2) Laws including hypnosis wording to protect victims

3) A governing body to oversee its use; and for help or protection in cases of abuse

4) Some basic related educational requirements or training for practitioners, and for hypnosis instructors.

This person notes that there are established organizations and instructors who teach and certify hypnosis, whose input may be valuable in setting up the licensing process, determining educational requirements, implementing any new training procedures, etc.

Anonymous victim of abuse by a hypnotherapist - She was sexually, mentally and emotionally assaulted by her hypnotherapist. She believes adding “hypnotist” to the list of other mental health providers already listed in CGS 53a–65(a) would make them legally accountable for their actions. She stated that other Connecticut citizens are still in danger of being victimized.

Pamela, a victim - Requested the addition of the word or person, “hypnotist”, to the Sexual Assault II law. The therapist she went to presented himself to her as a doctor and a psychotherapist. He videotaped her in compromising situations without her knowledge or consent and exploited her in many other ways as well. Although most people would not believe it to be true, hypnosis is actually a very powerful and real tool, and people who hypnotize others have the power to make them do things that they normally would not want to do.

There is currently no such thing as a license for hypnotherapists. Hypnotherapists can only be certified. Schools can be licensed, but the people in these schools can only be certified. A person can simply hang up a shingle and claim him or herself to be a hypnotherapist.

Cynthia Lawless, Connecticut State Chapter of the National Guild of Hypnotists - Supports the bill, but requested the addition of “or who performs hypnotism for any other purposes.”

Catherine Gambardilla, National Guild of Hypnotists - The Guild stands behind this bill, and wants these criminals prosecuted to the full extent of the law. Since hypnosis was brought into Connecticut in 1840, no one has ever done any sexual misconduct with hypnosis. Such a clean record would not be found with physicians, doctors, psychotherapists, psychiatrists, or anyone else. This is the first time the Guild has heard something like this, and they are just as appalled by this incident as the general public. There are a lot of misconceptions about hypnosis, what it can and can't do, and this incident unfortunately makes everything worse because it only fuels the public's fear.

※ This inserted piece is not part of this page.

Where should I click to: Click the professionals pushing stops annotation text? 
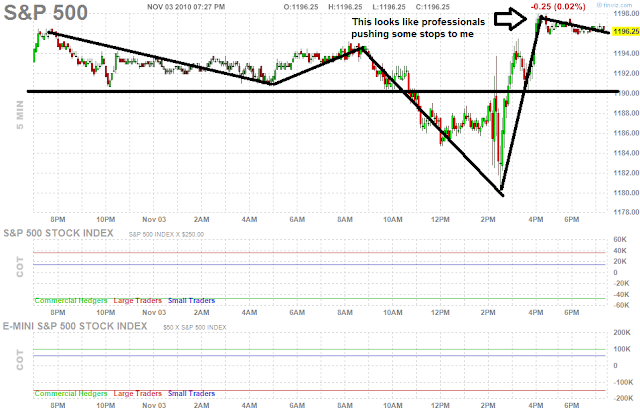418,28
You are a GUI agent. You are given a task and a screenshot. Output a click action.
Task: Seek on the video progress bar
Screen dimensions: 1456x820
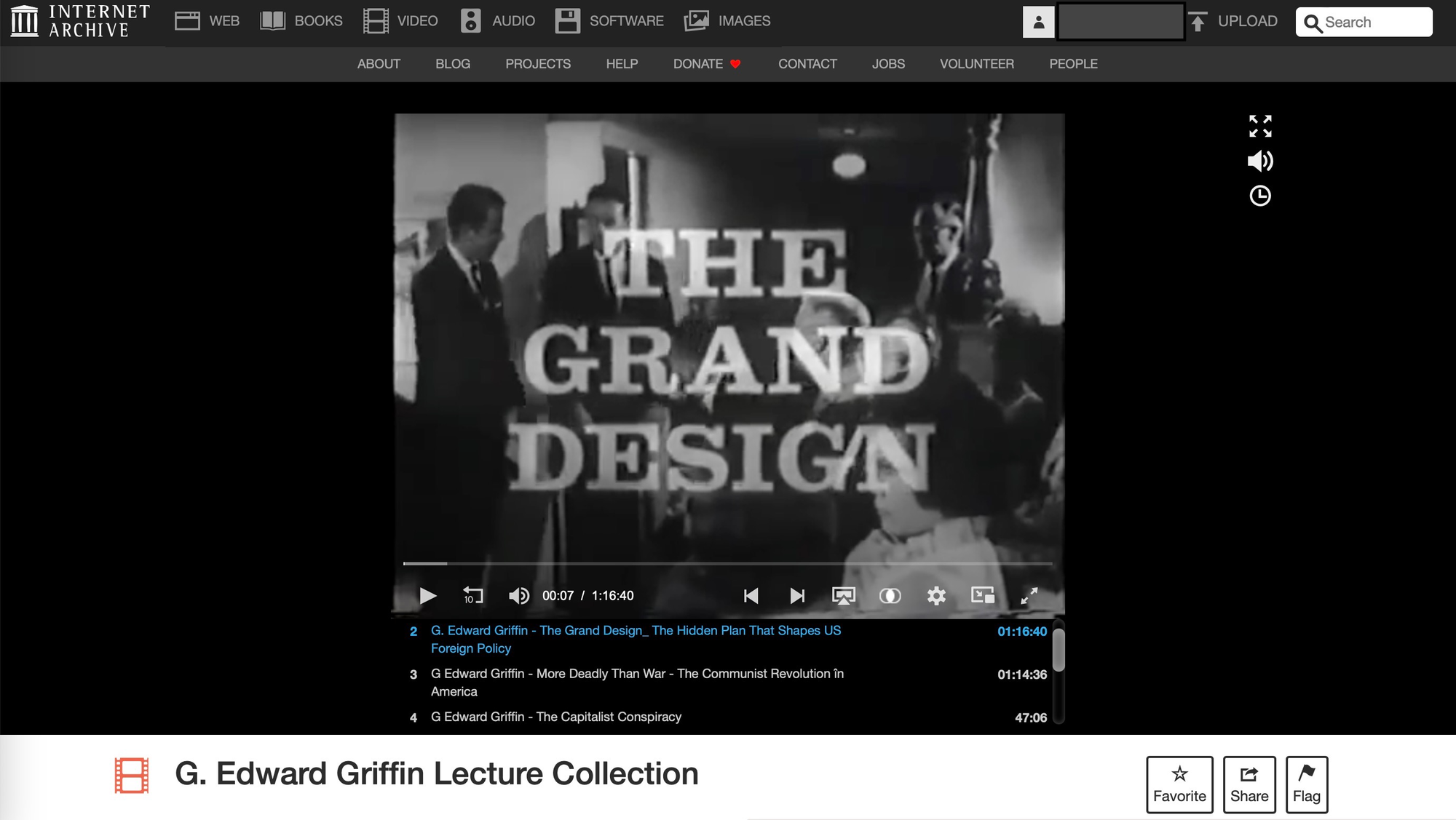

She, herself, is a certified hypnotherapist, but not licensed. She said that the National Guild of Hypnotists requires that to be a certified hypnotherapist, a person must study for 100 hours, practice on family and friends, and be consistently continuing his or her education throughout the time as a hypnotist. Fifteen hours continuing education a year is required. Many hypnotherapists are also licensed in other professions. There are doctors, psychiatrists and nurses, for example, who are hypnotists.

John W. Olsen, President, CT AFL-CIO (represents hypnotists who are organized by OPEIU Local 104). He stated that they are interested in this legislation and have suggested that the following language be added to Sec. 53a-71 of the Connecticut General Statutes:

“or (11) the actor is a person who has engaged in the practice of hypnotism, hypnotherapy or self-hypnotism instruction and such other person is a recipient of hypnotism, hypnotherapy or self-hypnotism instruction from the actor and (A) a client of the actor and the sexual intercourse occurs during a hypnotic session, (B) a client or former client of the actor and such client or former client is emotionally dependent upon the actor by virtue of trust developed through the hypnotic relationship, or (C) a client or former client of the actor and the actor accomplishes the sexual intercourse by means of false representation that the sexual intercourse is for a bona fide hypnotic or therapeutic purpose.”